Disillusioned at his inability to use his Council position to improve conditions in the city, he decided not to run for re-election in 1981; he would serve on the Council until 1982. According to then Michigan Supreme Court Justice and eventual Mayor of Detroit, Dennis Archer, Ken had a great deal of respect for Mayor Coleman Young even though they were political adversaries on a number of economic and social issues; he states in a media appearance in May 1989 that Sheila Cockrel indicated that the week Ken died, they were having dinner with Coleman Young.

==Personal life==
While at Wayne State University, Cockrel met his first wife, Carol White; they married and had a son, future Detroit City Council President, and eventual Mayor, Ken Cockrel, Jr.
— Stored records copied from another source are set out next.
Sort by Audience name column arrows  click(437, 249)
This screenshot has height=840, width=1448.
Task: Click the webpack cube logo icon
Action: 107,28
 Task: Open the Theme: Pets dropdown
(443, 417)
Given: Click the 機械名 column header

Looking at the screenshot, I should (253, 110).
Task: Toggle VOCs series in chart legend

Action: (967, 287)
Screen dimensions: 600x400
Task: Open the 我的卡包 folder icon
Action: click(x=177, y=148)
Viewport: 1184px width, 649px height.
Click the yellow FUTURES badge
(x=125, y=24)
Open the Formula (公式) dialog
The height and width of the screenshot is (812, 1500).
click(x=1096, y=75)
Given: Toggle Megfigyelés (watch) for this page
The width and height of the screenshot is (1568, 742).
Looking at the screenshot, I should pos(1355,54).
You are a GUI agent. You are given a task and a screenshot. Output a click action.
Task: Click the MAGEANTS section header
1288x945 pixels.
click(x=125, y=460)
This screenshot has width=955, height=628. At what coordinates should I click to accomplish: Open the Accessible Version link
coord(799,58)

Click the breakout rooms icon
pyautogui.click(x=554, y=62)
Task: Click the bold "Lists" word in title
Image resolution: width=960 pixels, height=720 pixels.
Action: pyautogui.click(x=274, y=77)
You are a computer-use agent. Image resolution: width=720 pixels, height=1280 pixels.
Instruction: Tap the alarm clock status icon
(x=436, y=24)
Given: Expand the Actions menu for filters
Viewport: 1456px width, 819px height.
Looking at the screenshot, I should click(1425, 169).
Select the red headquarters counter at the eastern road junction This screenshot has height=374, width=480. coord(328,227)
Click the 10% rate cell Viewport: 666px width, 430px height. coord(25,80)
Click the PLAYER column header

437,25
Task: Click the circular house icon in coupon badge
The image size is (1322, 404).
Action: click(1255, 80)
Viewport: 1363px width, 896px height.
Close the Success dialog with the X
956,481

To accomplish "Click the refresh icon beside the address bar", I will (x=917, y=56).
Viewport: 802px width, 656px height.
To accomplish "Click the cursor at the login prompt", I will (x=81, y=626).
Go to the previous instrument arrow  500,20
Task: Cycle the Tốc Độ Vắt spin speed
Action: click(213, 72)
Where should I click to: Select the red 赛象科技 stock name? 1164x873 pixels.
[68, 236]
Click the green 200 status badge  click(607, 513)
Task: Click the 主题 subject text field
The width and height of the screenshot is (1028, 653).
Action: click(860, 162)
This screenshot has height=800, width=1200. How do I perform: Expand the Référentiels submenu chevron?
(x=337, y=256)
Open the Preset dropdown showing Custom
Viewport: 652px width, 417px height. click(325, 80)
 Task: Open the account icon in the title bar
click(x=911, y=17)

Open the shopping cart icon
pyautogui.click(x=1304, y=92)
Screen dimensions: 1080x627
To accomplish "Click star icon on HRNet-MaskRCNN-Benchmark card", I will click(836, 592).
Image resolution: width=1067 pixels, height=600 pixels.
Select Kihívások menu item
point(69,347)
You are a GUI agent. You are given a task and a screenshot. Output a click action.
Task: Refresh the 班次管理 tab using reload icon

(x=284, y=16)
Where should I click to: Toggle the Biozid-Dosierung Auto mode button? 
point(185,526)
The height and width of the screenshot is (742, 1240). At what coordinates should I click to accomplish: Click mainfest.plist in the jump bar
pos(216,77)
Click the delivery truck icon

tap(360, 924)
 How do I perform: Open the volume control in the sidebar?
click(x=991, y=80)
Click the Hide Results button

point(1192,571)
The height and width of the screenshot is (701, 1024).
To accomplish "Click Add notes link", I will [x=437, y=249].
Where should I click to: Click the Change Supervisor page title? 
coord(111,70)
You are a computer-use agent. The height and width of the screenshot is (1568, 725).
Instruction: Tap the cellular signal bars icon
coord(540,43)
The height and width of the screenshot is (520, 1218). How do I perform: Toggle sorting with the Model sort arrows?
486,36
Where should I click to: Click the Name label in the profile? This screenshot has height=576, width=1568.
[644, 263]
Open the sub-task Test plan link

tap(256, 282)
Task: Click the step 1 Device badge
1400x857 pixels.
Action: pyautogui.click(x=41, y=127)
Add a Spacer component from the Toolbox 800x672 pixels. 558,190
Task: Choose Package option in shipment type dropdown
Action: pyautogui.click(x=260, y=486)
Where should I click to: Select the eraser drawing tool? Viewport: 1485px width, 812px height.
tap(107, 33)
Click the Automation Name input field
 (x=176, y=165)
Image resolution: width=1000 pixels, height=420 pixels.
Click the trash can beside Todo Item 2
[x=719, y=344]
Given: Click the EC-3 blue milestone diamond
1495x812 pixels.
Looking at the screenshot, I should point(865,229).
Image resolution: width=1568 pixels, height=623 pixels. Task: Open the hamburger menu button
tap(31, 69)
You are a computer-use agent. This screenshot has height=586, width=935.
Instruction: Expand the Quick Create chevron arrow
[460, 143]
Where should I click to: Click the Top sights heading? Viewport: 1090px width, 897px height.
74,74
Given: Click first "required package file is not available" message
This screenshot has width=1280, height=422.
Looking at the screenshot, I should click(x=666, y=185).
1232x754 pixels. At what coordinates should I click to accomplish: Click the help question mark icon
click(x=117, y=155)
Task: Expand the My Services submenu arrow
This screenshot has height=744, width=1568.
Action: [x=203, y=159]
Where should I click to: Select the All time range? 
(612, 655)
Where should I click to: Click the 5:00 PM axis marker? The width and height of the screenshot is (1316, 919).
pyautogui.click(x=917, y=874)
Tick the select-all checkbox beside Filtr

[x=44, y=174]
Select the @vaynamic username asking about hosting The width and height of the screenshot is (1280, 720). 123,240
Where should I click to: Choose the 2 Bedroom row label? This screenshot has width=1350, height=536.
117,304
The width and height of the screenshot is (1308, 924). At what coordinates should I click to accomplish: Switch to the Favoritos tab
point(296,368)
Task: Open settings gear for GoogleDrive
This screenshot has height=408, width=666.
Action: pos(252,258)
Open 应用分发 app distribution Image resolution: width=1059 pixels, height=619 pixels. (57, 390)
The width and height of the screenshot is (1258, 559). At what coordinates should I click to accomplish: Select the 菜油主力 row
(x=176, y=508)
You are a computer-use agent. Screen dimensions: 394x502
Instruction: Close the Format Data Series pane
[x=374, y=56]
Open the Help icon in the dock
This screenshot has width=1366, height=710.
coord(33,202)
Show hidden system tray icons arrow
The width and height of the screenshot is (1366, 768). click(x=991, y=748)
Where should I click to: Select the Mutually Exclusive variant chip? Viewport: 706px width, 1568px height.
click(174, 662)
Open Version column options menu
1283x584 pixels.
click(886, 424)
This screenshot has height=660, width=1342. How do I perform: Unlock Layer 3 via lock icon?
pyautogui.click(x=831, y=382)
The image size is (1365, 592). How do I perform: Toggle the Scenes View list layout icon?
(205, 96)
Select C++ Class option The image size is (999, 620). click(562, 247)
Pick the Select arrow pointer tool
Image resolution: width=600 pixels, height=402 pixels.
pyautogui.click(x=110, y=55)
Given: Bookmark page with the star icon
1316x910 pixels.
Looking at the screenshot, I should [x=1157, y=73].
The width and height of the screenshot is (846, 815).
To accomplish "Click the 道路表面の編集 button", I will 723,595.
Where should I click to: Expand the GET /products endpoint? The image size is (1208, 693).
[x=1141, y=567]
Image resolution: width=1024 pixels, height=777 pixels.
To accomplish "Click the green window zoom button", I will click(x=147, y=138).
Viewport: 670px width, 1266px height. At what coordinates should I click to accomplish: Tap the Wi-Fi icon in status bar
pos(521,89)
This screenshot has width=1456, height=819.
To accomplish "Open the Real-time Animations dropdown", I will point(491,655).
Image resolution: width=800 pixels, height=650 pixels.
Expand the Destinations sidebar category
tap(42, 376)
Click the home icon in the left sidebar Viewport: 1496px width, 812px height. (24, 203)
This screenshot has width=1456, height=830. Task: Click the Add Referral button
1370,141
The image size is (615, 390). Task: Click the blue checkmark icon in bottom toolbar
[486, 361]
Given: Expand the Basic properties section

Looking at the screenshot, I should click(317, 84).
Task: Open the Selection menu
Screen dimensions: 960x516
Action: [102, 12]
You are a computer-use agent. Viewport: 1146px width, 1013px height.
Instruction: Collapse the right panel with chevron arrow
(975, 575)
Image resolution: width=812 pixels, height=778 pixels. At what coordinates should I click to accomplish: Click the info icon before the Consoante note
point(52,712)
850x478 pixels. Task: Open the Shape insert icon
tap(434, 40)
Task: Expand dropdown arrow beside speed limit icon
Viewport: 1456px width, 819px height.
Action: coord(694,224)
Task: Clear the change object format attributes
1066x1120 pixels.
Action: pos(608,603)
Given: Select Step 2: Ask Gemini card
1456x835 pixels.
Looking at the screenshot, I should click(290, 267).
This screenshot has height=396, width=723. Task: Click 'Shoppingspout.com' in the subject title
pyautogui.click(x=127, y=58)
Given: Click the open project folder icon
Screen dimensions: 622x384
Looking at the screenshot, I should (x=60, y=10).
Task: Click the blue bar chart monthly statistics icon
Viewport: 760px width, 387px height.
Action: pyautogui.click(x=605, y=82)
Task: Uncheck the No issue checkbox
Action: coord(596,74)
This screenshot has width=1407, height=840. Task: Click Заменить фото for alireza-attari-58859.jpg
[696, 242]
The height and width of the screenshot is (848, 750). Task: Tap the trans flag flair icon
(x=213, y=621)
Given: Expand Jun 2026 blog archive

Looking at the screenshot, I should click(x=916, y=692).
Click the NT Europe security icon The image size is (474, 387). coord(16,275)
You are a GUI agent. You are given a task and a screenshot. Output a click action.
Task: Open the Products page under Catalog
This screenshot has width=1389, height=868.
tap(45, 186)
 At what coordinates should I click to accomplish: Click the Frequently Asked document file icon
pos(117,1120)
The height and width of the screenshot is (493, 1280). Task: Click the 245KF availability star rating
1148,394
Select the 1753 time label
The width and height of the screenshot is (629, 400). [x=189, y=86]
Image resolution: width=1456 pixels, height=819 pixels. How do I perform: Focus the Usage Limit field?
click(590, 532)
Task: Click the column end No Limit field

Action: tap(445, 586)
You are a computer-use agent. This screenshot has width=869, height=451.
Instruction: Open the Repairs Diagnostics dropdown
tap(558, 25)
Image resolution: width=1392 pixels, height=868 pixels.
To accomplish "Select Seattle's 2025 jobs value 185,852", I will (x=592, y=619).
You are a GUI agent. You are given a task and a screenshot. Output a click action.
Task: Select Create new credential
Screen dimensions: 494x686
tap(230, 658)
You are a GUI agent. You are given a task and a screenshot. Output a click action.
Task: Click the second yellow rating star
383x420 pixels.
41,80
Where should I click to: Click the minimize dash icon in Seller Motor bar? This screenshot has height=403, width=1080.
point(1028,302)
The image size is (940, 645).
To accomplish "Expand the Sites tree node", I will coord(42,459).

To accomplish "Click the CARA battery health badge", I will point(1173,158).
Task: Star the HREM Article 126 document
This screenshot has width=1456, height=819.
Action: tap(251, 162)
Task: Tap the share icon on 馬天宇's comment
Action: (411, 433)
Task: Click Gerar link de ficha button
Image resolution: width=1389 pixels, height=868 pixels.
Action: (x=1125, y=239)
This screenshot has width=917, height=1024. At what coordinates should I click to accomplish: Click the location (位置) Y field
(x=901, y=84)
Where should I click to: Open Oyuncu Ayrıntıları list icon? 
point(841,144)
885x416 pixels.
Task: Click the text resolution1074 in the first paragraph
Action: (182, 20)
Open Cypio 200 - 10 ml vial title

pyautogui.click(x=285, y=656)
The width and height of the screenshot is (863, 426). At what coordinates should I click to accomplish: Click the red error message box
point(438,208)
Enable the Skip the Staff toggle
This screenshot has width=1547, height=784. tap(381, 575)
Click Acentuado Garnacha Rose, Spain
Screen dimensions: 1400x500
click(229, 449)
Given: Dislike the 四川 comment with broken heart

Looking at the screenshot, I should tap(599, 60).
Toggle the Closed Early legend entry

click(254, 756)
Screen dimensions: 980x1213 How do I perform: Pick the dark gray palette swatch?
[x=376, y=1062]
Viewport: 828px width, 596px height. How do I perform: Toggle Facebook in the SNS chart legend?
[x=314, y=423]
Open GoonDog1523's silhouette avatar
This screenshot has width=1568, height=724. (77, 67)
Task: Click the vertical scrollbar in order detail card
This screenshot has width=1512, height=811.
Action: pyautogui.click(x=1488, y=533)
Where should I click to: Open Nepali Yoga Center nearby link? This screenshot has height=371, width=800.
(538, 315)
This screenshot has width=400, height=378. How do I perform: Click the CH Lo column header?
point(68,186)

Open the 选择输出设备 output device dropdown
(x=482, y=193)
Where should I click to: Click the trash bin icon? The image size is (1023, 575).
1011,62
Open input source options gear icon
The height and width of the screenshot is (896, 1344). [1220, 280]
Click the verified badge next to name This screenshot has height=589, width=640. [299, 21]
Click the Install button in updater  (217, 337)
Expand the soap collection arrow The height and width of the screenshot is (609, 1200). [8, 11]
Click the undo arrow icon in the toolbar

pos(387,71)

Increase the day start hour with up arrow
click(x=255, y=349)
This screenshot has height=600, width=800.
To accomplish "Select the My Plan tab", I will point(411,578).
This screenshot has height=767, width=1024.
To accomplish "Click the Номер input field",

By 1988, Cockrel had returned to the practice of law, ultimately rejoining his friend and former colleague, Justin Ravitz, at Sommers, Schwartz, Silver & Schwartz, and was considering a run for mayor when he died of a heart attack on April 25, 1989.

In 1978, Ken Cockrel married his longtime political ally and campaign manager (and future City Councilwoman) Sheila Murphy. Together they had one daughter, Katherine (or Katy). Katy produced a film featured in the 2019 Detroit Free Press Film Festival titled "Dare to Struggle, Dare to Win", chronicling Ken's work against police brutality in Detroit, successfully helping to abolish STRESS. The film won the festival's audience choice award.